If you have ever suffered through a nuisance scenario, you may understand how hard it can be at times to achieve consensus on whether or not the activity in question is an actionable nuisance. Is that television really being played at a blaring decibel level or is the neighbor just particularly sensitive or, worse, looking for a new angle in a personal fight?
In a community association setting, nuisances can come in many forms.
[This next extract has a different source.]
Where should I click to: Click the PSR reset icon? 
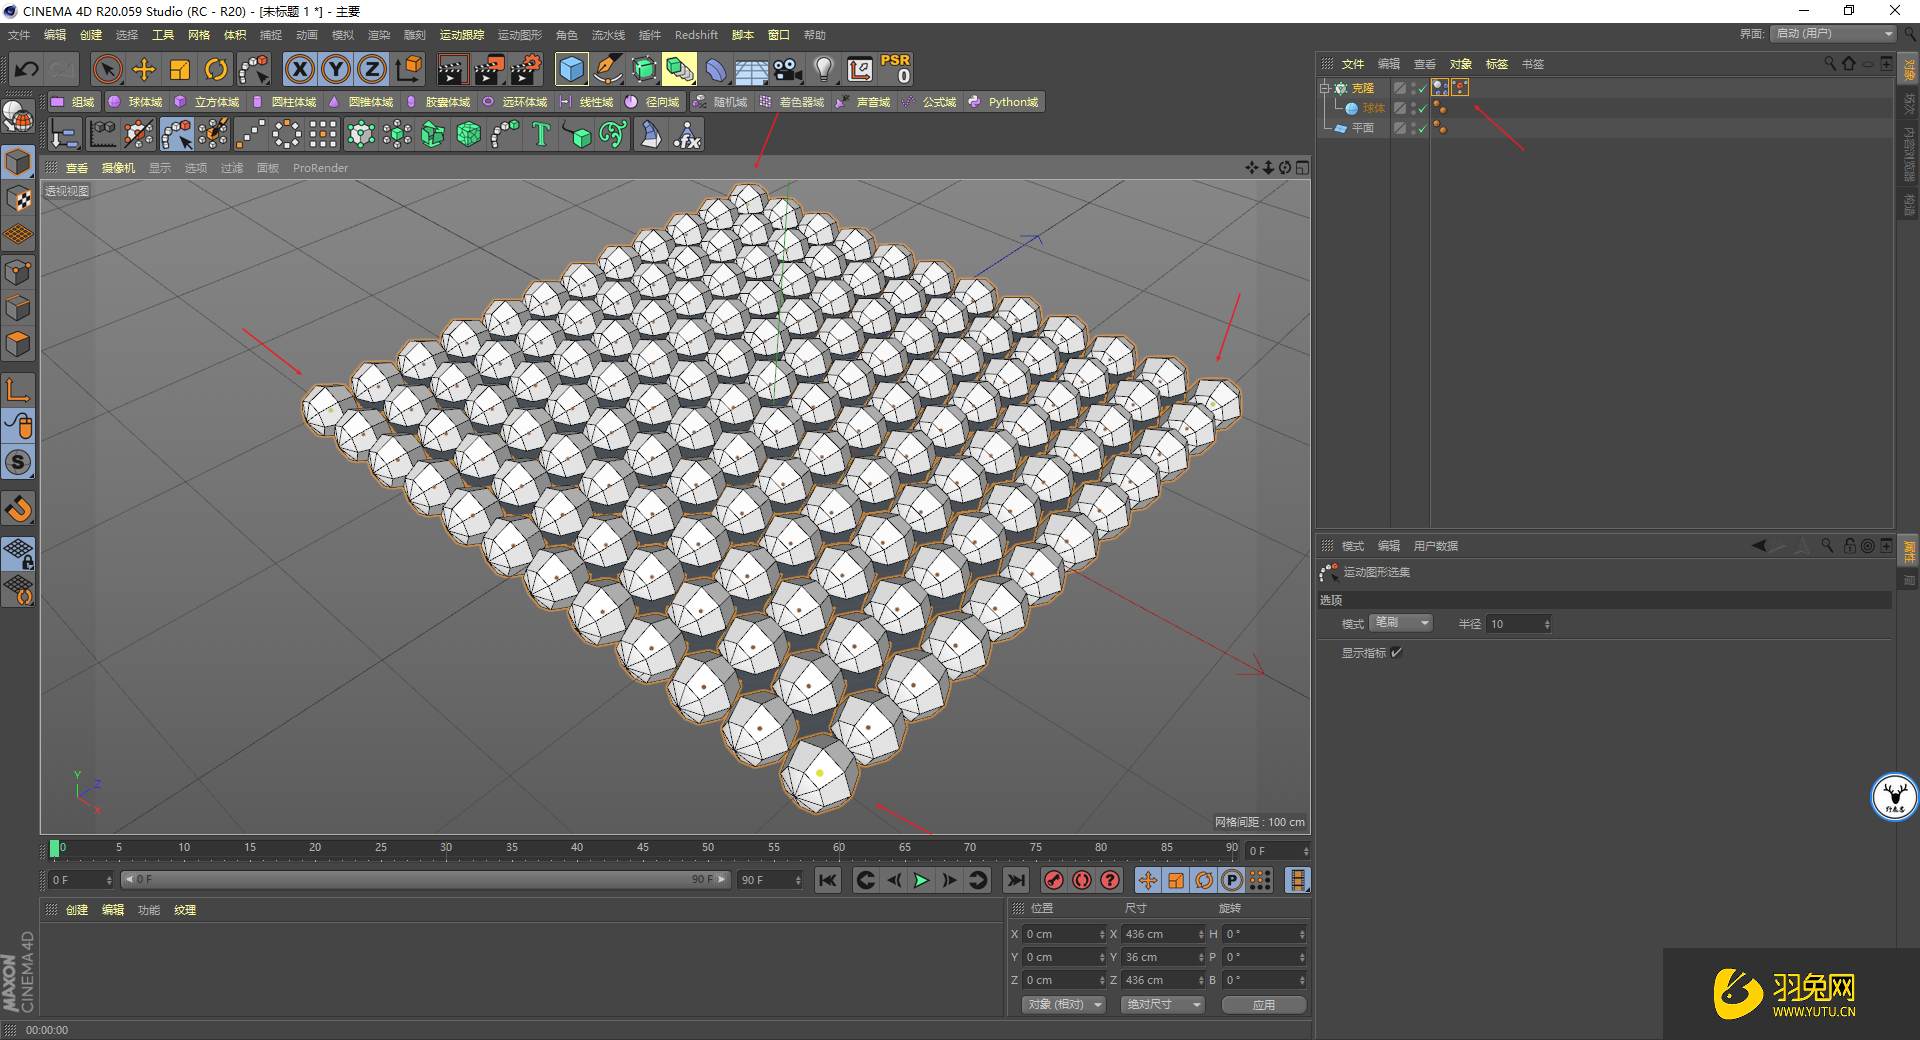[895, 69]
- Loud, consistent noise either in the form of music, yelling, use of electronic devices or failure to properly soundproof flooring in a multifamily building
- Pets-barking, defecating, biting, and running around off-leash
- Secondhand smoke-spilling into neighboring units, balconies and common areas
- Odors from cooking, chemicals and other sources
- Hoarding-creating conditions for insect and rodent infestation into neighboring units and common areas
- Domestic violence-frequent arrival of emergency services and police at all hours
- Visually unappealing property condition-one example would be an overflowing dumpster sitting in front of a house undergoing renovations for months
- Short-term rentals
If an owner is unwilling to cure the nuisance activity, the association's options may include fining, suspension of common area use rights and pursuing a Court Order to force the behavior or activity to stop. All enforcement will be easier if the activity or behavior is clearly identified in your governing documents as being a nuisance rather than having to debate the issue.